Naruse approaches the status of woman in her professional or personal life, be it as a geisha or as a bar hostess (in When a Woman Ascends the Stairs) or as a wife (in The Sound of the Mountain), from the perspective of the male-gaze. They are as successful as the male-gaze allows them to be and for as long as it allows them to be. The scene of Kikue yanking out the grey hair strands from her head in front of a mirror is Naruse’s brilliant way of telling us that a defeated woman is painfully transforming herself to fit into the male-fantasy. “Bars in the daytime are like women without makeup,” says Keiko or Mama, the unusually respected bar-hostess of a fashionable bar, in the first scenes of When a Woman Ascends the Stairs. This ‘makeup’ is not merely the small cosmetic alterations women make, it is the disposition, the pose, and the masks they wear to please and attract the male-gaze. When a Woman Ascends the Stairs, often regarded as his magnum opus, is a slideshow of these masks. Keiko reveals that she abhors ascending the stairs that lead up to the main bar — the stairs symbolically operate as a passage to a dominating male order, a place where one is constantly aware and subjected to the gaze. In The Sound of the Mountain, we find a similar theme. Kikuko (played by the ever-brilliant Satsuko Hara) goes through a marriage that has nothing in it for her; the only thing keeping their marriage from being a relationship between a housemaid and her master is Kikuko’s bright and heartfelt smiles. The indifferent husband comes home late and drunk, leaving a trail of clothes on the floor for his wife to tidy up in the middle of the night. He reveals no tenderness towards her when she is sick. His coldness towards her is due to his virile sexual appetite that Kikuko is unable to satisfy, so he keeps a mistress and does not make much of an attempt to keep it a secret. Though this is essentially a family drama, Naruse zooms in and fixes his attention on the treatment of women at the hands of men and the society as a whole, and their affectation from that treatment.

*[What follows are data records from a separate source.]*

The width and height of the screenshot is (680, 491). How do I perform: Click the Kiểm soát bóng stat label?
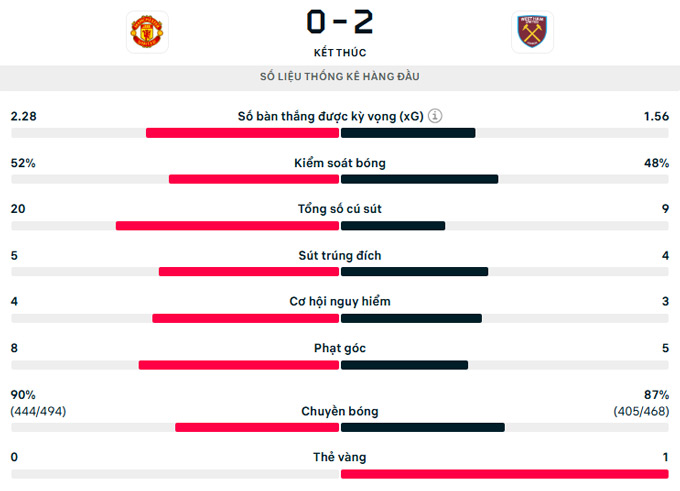pos(340,163)
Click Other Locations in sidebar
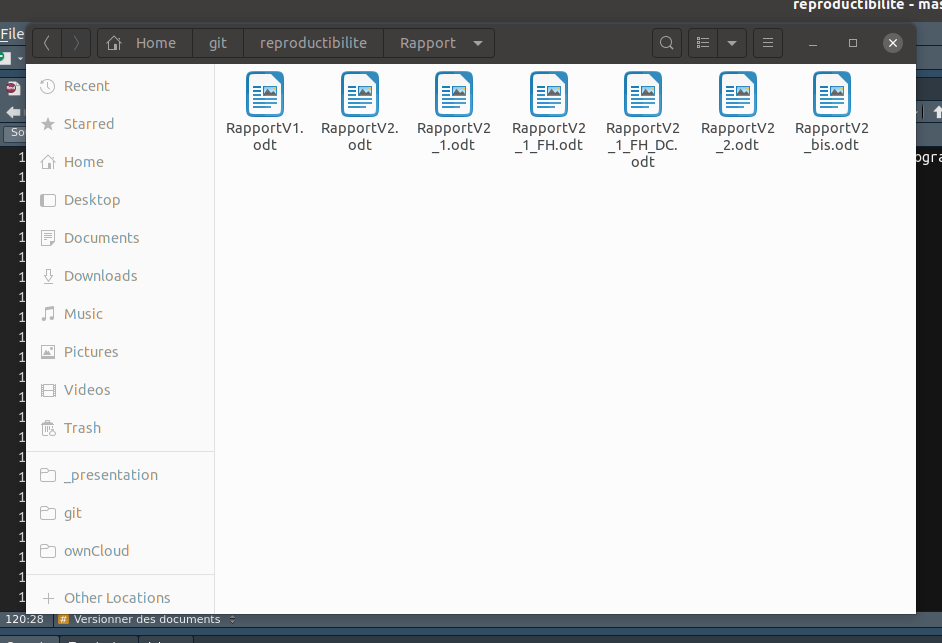 (x=116, y=598)
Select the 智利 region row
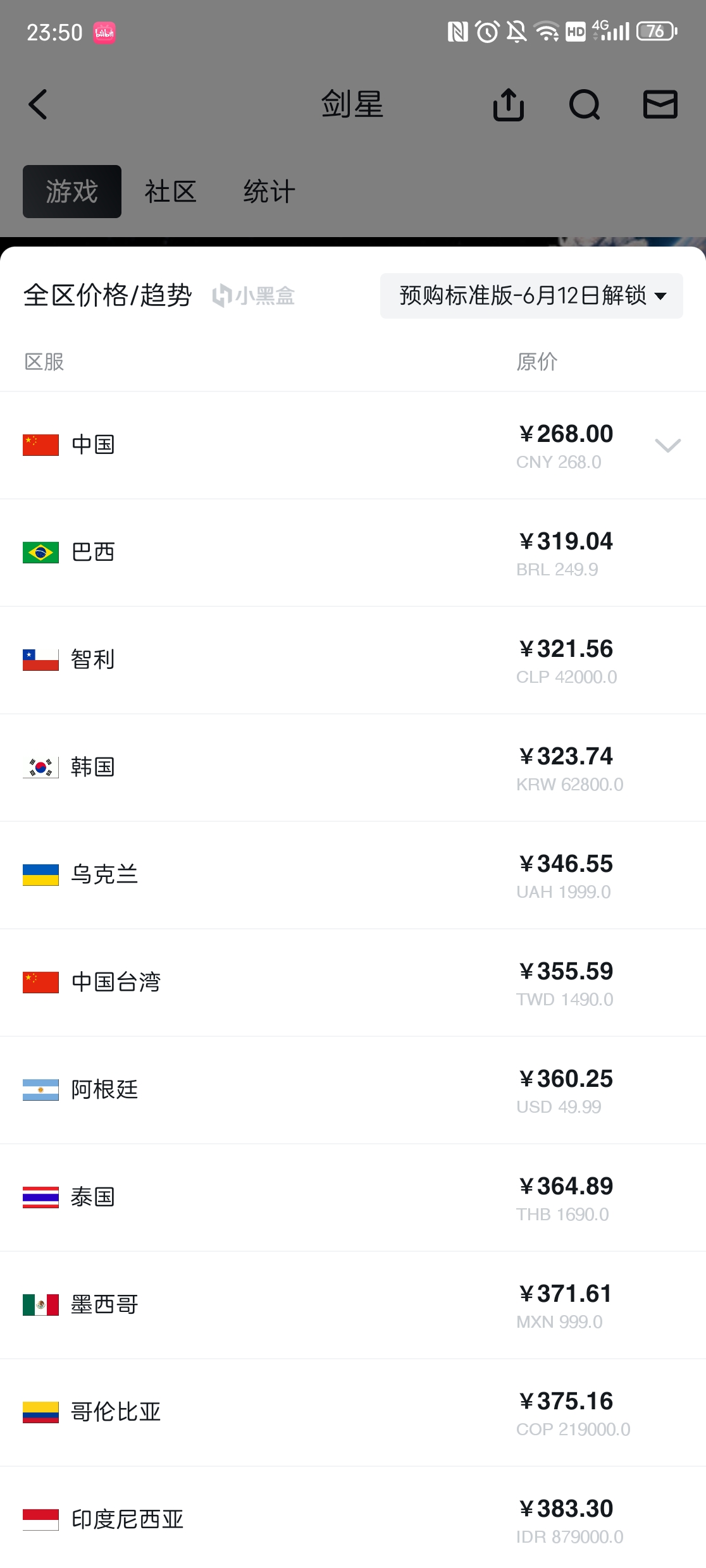This screenshot has height=1568, width=706. coord(353,660)
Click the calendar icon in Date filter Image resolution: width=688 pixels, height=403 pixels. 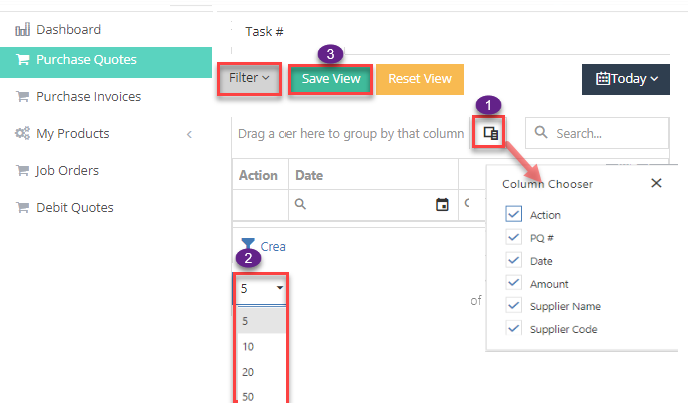pyautogui.click(x=442, y=205)
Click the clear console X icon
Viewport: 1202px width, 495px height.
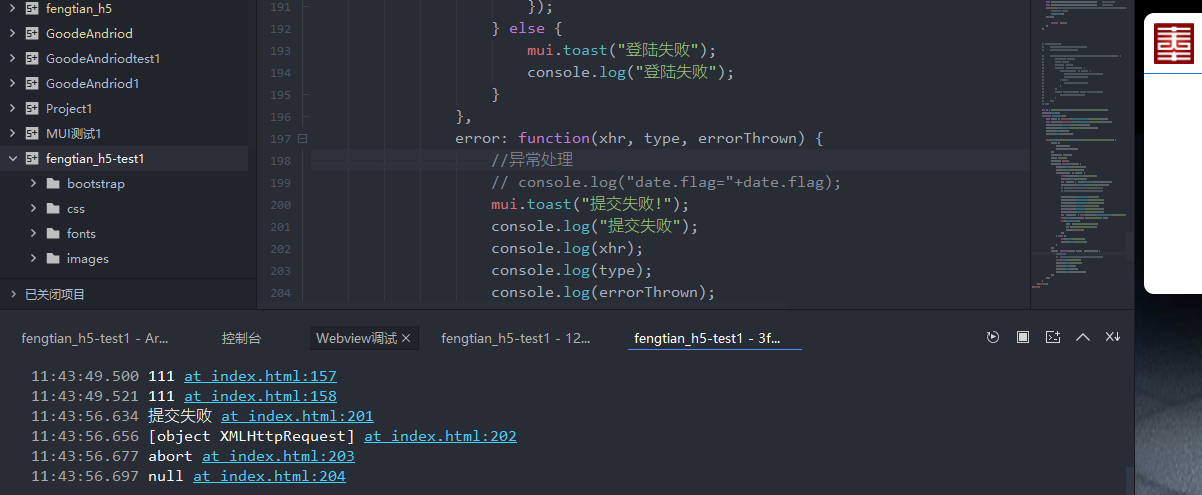(x=1112, y=338)
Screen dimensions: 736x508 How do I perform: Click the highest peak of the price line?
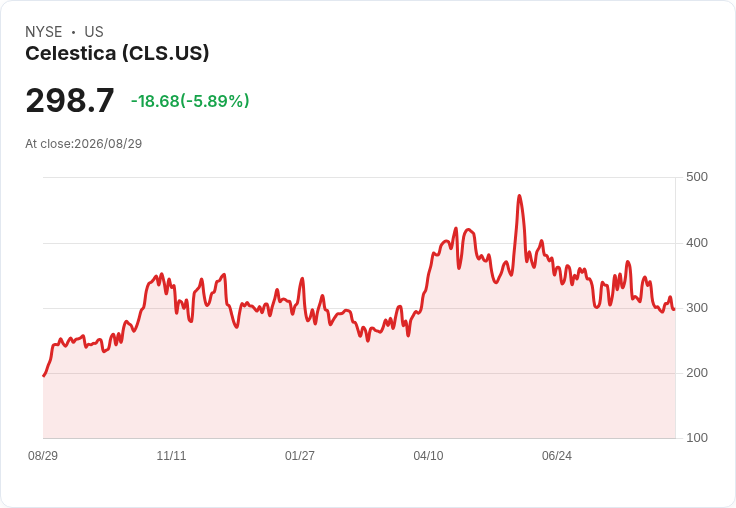(x=519, y=196)
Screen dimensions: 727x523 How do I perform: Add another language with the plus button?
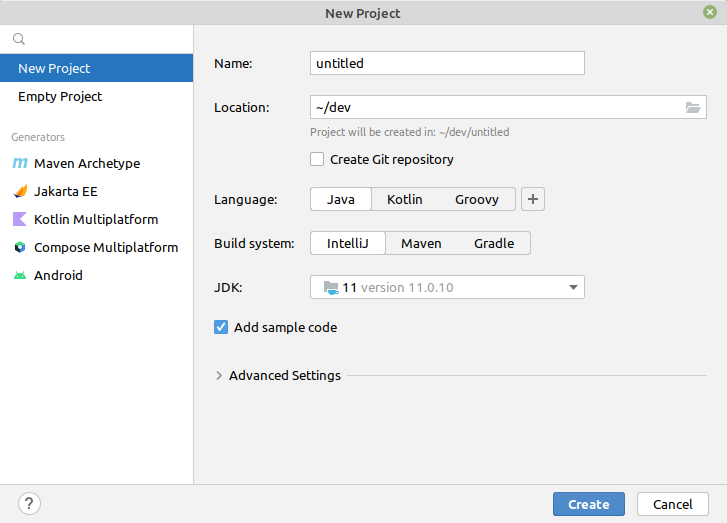(x=533, y=199)
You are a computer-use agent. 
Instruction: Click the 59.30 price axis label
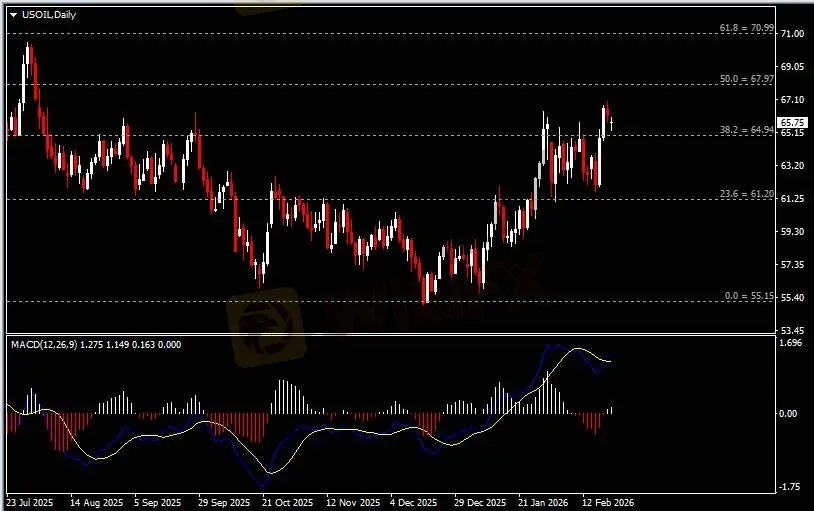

The Sound of the Mountain (1954)
Naruse’s films are known for their stark cynicism. It is impossible to see his films without the light of his own turbulent personal life that was marred by loss and struggle — the early deaths of his parents, his poverty and subsequent loneliness, and the ten years he laboured as a prop assistant while being continuously denied promotion by Shochiku’s formidable erstwhile head of production, Shiro Kido. One cannot help but draw parallels between his films and the works of the Nobel laureate Yasunari Kawabata. Both of their respective works have been heavily influenced by their personal struggles. (Interestingly, The Sound of the Mountain is an adaptation of Kawabata’s novel of the same name). Naruse famously remarked of his female characters, “If they move even a little, they quickly hit the wall. From the youngest age, I have thought that the world we live in betrays us; the thought still remains with me.”
When A Woman Ascends the Stairs (1960)
However, all things considered, it would be inaccurate to brand Naruse’s heroines as weak or incapable of making a stand. In his films, the women seize moments of triumph, though it is not always necessary that the moments relieve them of their pain.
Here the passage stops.